The aim of our research is to demonstrate the role of attractive intermolecular potential energy on normal pressure tensor of confined molecular fluids inside nanoslit pores of two structureless purely repulsive parallel walls in xy plane at z = 0 and z = H, in equilibrium with a bulk homogeneous fluid at the same temperature and at a uniform density. To achieve this we have derived the perturbation theory version of the normal pressure tensor of confined inhomogeneous fluids in nanoslit pores:

$$ P_{ZZ} = kT\rho \left( {Z_{1} } \right) + \pi kT\rho \left( {Z_{1} } \right)\int\limits_{ - d}^{0} {\rho \left( {Z_{2} } \right)} Z_{2}^{2} g_{Z,H} (d){\text{d}}Z_{2} - \frac{1}{2}\iint {\int\limits_{0}^{2\pi } {\phi^{\prime } \left( {\vec{r}_{2} } \right)\rho \left( {Z_{1} } \right)\rho \left( {Z_{2} } \right)g_{Z,H} (r_{2} )} }{\frac{{Z_{2}^{2} }}{{(R_{2}^{2} + Z_{2}^{2} )^{{\frac{1}{2}}} }}}R_{2} {\text{d}}R_{2} {\text{d}}Z_{2} {\text{d}}\Uptheta ;\quad \left| {\overset{\lower0.5em\hbox{$\smash{\scriptscriptstyle\rightharpoonup}$}} {r}_{2} } \right| > d $$

In which R, Θ, Z are the cylindrical coordinate’s notations and \( \left| {\vec{r}_{2} } \right| = \sqrt {R_{2}^{2} + Z_{2}^{2} }\).
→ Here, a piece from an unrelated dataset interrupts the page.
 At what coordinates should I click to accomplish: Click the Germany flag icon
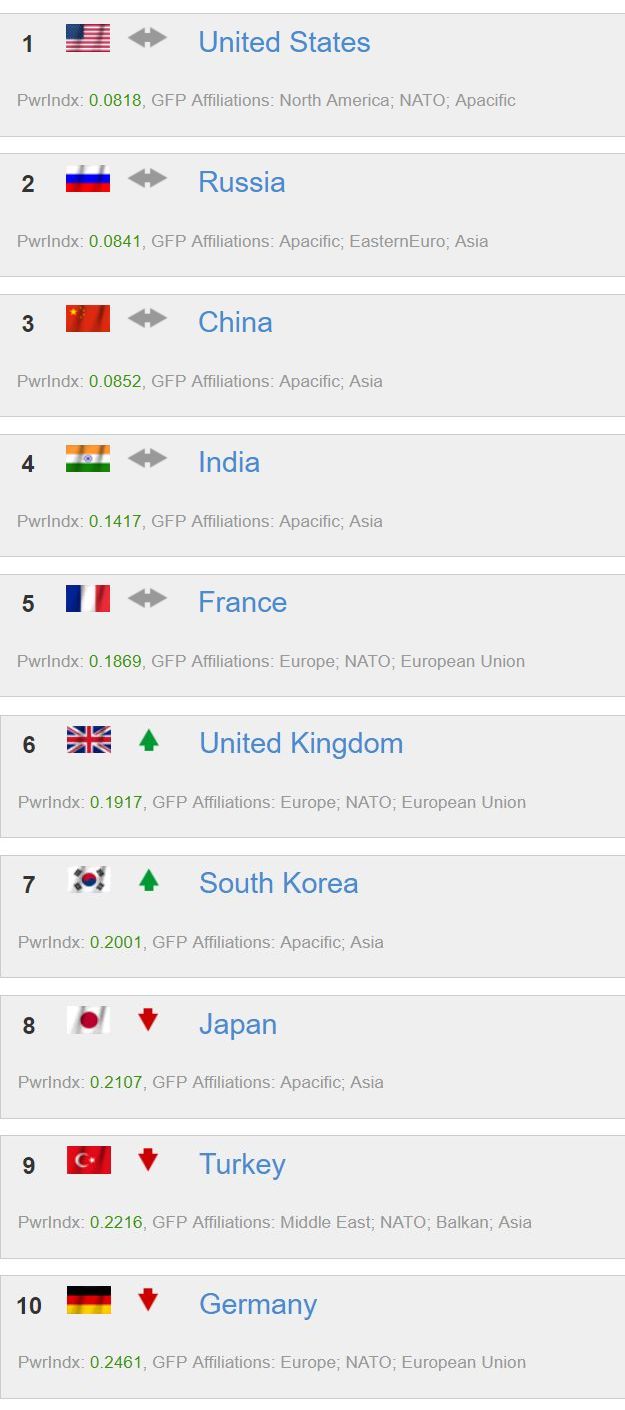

Assuming the truncated-Lennard-Jones potential, the third term represents the attractive intermolecular potential energy contribution to the normal pressure tensor. We report solution of this equation for the truncated-Lennard-Jones confined fluid in nanoslit pores, and we demonstrate the role of attractive potential energy by comparing the results of Lennard-Jones and hard-sphere fluids. Our numerical calculations show that the normal pressure tensor has an oscillatory form versus distance from the walls for all confined fluids. The oscillations increase with reduced bulk density and decrease with fluid–fluid attraction. It also becomes broad and smooth with pore width at constant temperature and density. In comparison with hard-sphere confined fluids, the values of the normal pressure for LJ fluids at all distances from the walls are less than the hard-sphere fluids. This analytic pressure tensor equation is a useful tool to understand the role of attractive and repulsive forces in the normal pressure tensor and to predict phase behavior of nanoconfined fluids.